1 Mij is niet duidelijk geworden wat de rechtbank hierbij voor ogen heeft gehad. Wanneer betrokkene ingevolge de thans bestreden beschikking gedwongen is opgenomen in een zwakzinnigeninrichting, kan de officier van justitie daarna geen andere machtiging verzoeken dan een machtiging tot voortgezet verblijf.
2 De inbewaringstelling, de bepalingen voor minderjarigen en de bijzondere titels voor plaatsing in een psychiatrisch ziekenhuis, genoemd in art. 53 Wet Bopz, blijven in deze conclusie buiten beschouwing.
3 Wanneer het verblijf in een psychiatrisch ziekenhuis zonder onderbreking tenminste vijf jaren heeft geduurd kan een machtiging tot voortgezet verblijf worden verleend voor ten hoogste twee jaren (art. 19 Wet Bopz). In feitelijke aanleg is dit even ter discussie geweest.
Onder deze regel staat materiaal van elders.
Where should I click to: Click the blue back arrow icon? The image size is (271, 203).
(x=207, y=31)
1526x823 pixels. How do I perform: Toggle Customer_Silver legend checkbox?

4 In deze zin: HR 30 juni 1995, NJ 1996, 233 m.nt. JdB (de voorafgaande titel was een ondertoezichtstelling met uithuisplaatsing), herhaald in HR 24 juli 1995, NJ 1996, 248 m.nt. JdB. De mogelijkheid van een voorafgaande plaatsing op last van de strafrechter (art. 51 lid 1 Wet Bopz) blijft hier onbesproken.
5 Ook hier blijven de bijzondere gevallen buiten beschouwing (vgl. noot 2).
6 Op het voorblad van het behandelingsplan van De Kleine Johannes d.d 3 juli 2003 staat achter "juridische status" dan ook vermeld: "rechterlijke machtiging". De Kleine Johannes is ingevolge de Regeling aanmerking psychiatrisch ziekenhuis Bopz (bijlage C.2.1 in de losbladige uitgave De Wet Bopz) aangewezen als zwakzinnigeninrichting en valt daarmee onder het verzamelbegrip "psychiatrisch ziekenhuis" van art. 1 lid 1 onder h Wet Bopz.
7 De voortgezette machtiging is verzocht vóórdat de geldigheidsduur van de lopende machtiging was verstreken; vgl. HR 4 november 1994, NJ 1995, 126 m.nt. JdB, en HR 23 februari 1996, NJ 1996, 618 m.nt. JdB.
8 Zie art. 60, lid 1 en lid 5, en art. 61 lid 2 Wet Bopz in verbinding met de artikelen 2 en 3.
9 HR 1 juli 1994, NJ 1994, 715 m.nt. JdB onder nr. 723; HR 23 februari 1996, NJ 1996, 618 m.nt. JdB.
10 De datum van uitspraak (zie art. 286 en 287 lid 1 jo. art. 230 lid 1 onder h Rv) is niet vermeld. Desgevraagd heeft de rechtbank op 4 november 2003 aan mijn parket laten weten:
"Naar aanleiding van uw telefonisch verzoek d.d. 4 november 2003, deel ik U (nogmaals) mede dat door de rechtbank Haarlem in de zaak van [verzoeker] (zaaknummer 94795/2003) mondeling uitspraak is gedaan op 29 augustus 2003. De schriftelijke uitspraak is vervolgens op 19 september 2003 aan partijen toegezonden."
11 Hiermee blijft de rechtbank ruimschoots binnen het wettelijk toegestane maximum (6 maanden voor een voorlopige machtiging; 1 jaar voor een machtiging tot voortgezet verblijf), zelfs indien het reeds verstreken tijdvak tussen 13 augustus 2003 en 29 augustus 2003 wordt meegeteld. Het verdient i.h.a. aanbeveling de einddatum in de beschikking te vermelden.